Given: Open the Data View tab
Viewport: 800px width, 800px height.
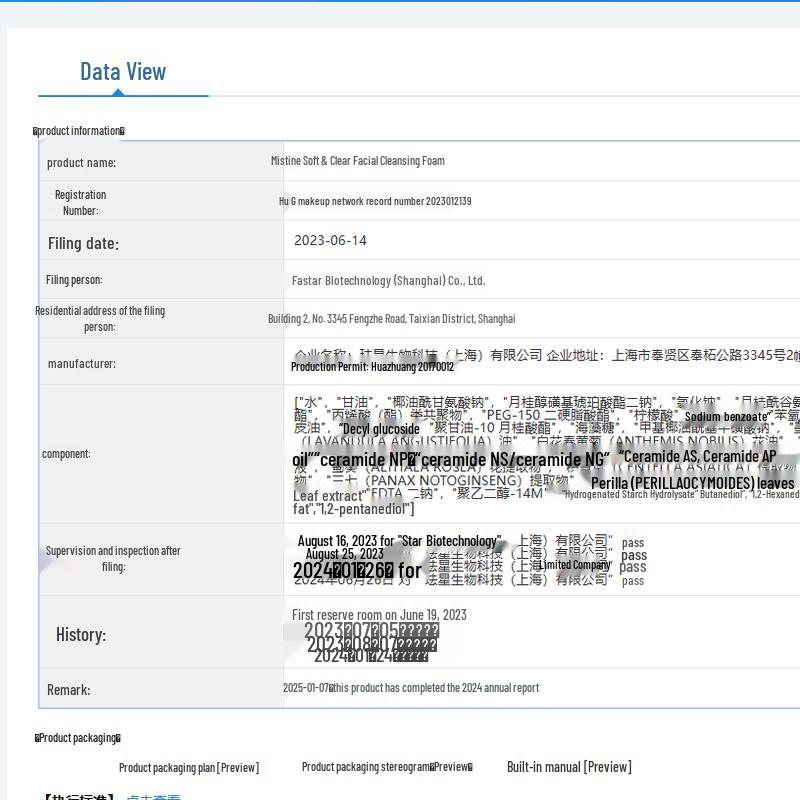Looking at the screenshot, I should tap(123, 72).
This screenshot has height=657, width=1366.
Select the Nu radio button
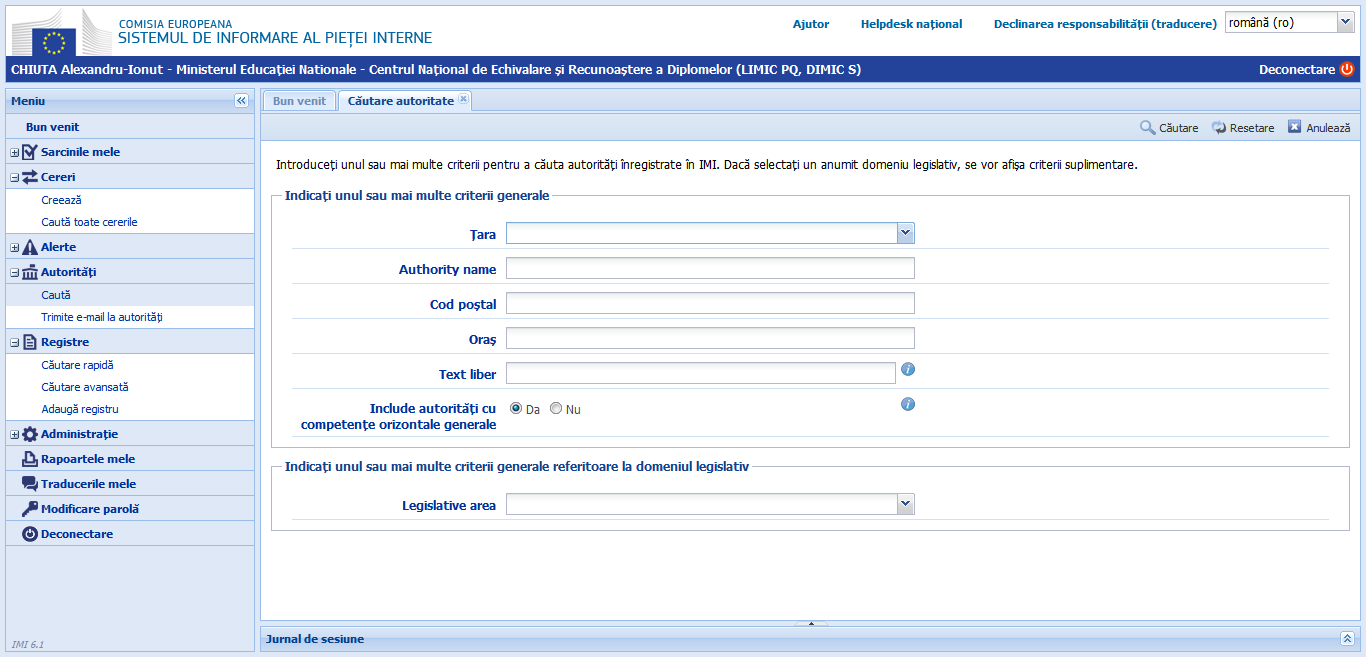click(556, 409)
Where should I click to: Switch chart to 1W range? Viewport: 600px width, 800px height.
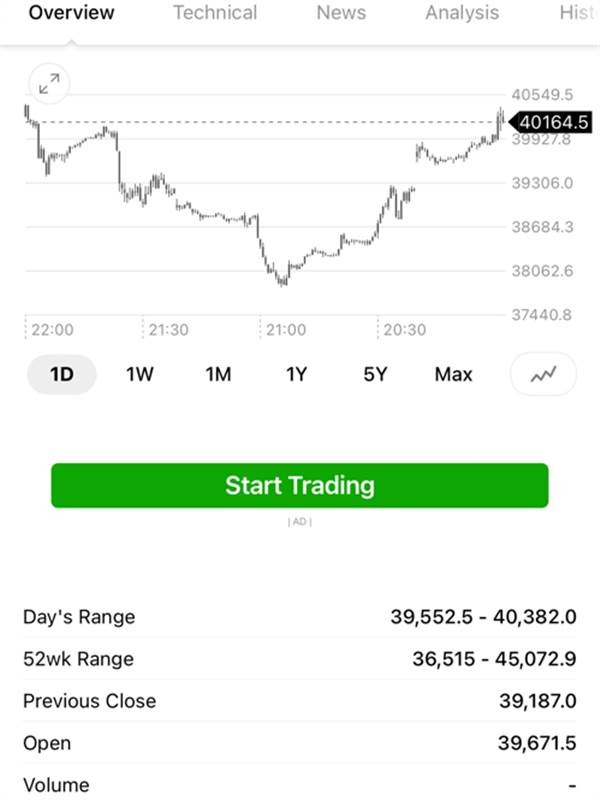(140, 374)
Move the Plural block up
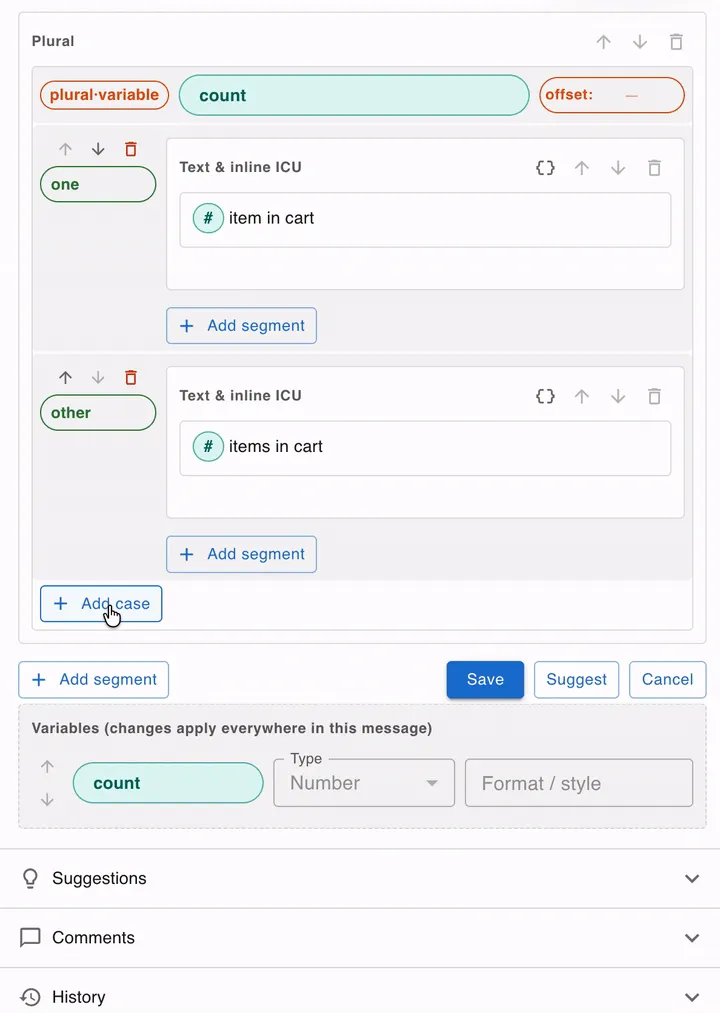The height and width of the screenshot is (1013, 720). point(604,42)
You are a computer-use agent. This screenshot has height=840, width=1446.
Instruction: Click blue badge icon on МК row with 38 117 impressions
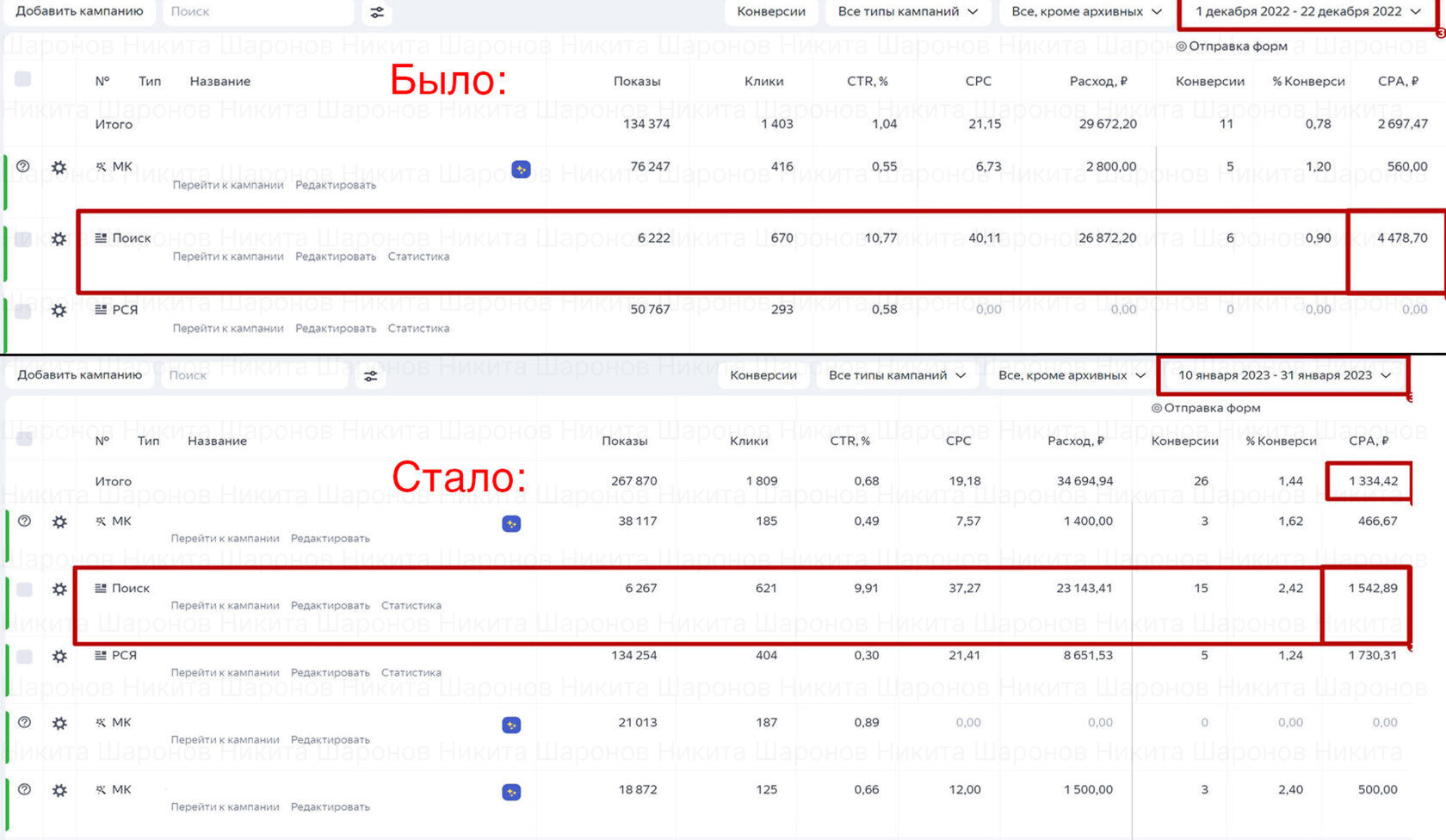click(x=511, y=523)
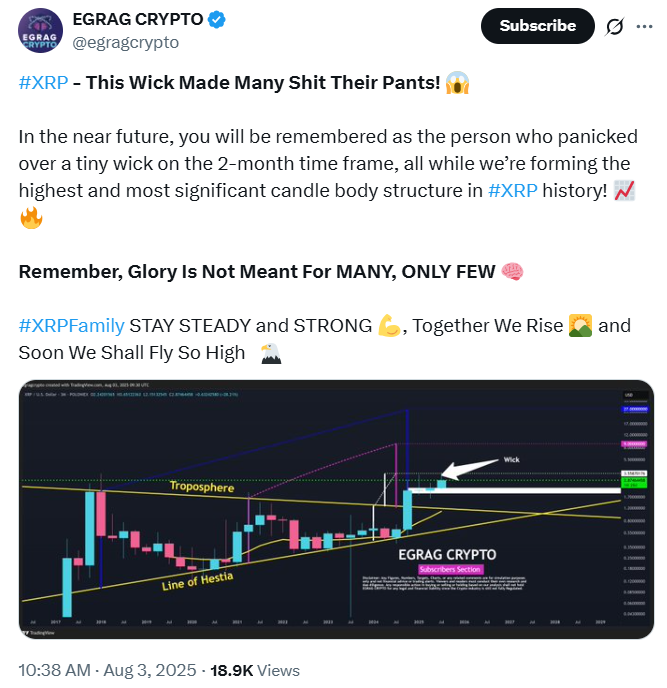Click the fire emoji
This screenshot has width=667, height=688.
coord(31,217)
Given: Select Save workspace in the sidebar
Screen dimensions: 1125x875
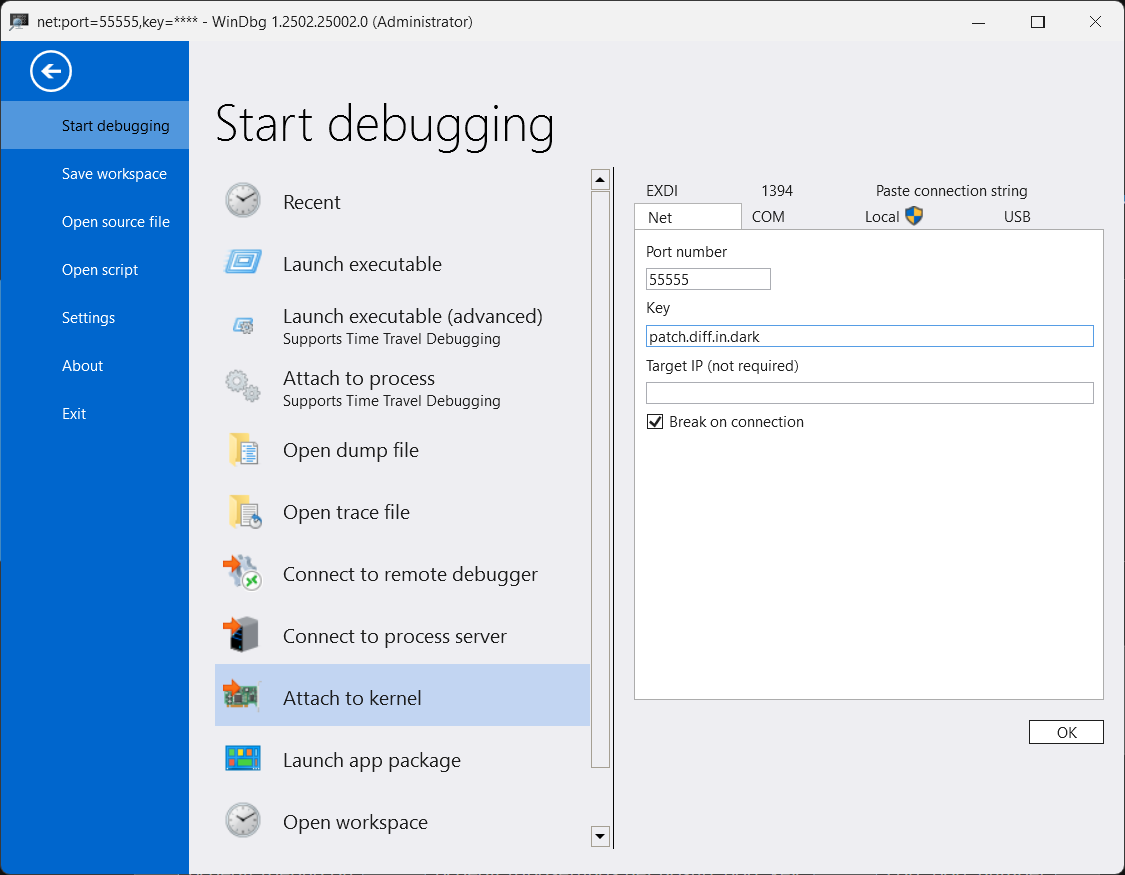Looking at the screenshot, I should 114,174.
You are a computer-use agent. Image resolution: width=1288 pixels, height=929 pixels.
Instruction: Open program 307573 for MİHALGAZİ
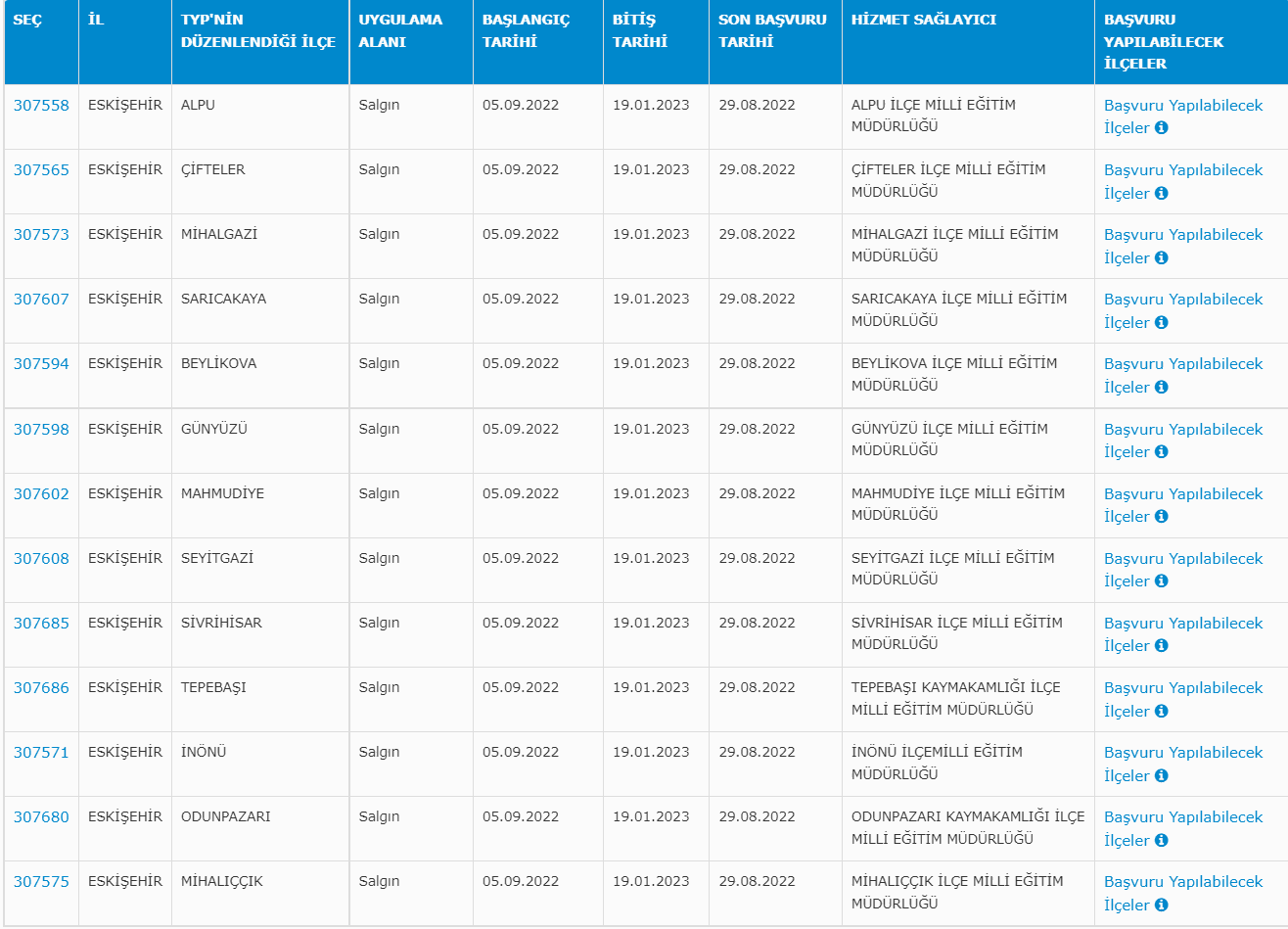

*****

(TASK DIRECTIONS)
Once you find the line containing "You are a computer-use agent. This", retype it and every line after it through the last line of the records above, exactly. Add nothing else, and leave out the pictures.

(ANSWER)
You are a computer-use agent. This screenshot has height=840, width=1446.
Instruction: Click blue badge icon on МК row with 38 117 impressions
click(x=511, y=523)
Click the fire emoji
This screenshot has width=667, height=688.
coord(31,217)
Given: Select Save workspace in the sidebar
Screen dimensions: 1125x875
Looking at the screenshot, I should 114,174.
You are a computer-use agent. Image resolution: width=1288 pixels, height=929 pixels.
Instruction: Open program 307573 for MİHALGAZİ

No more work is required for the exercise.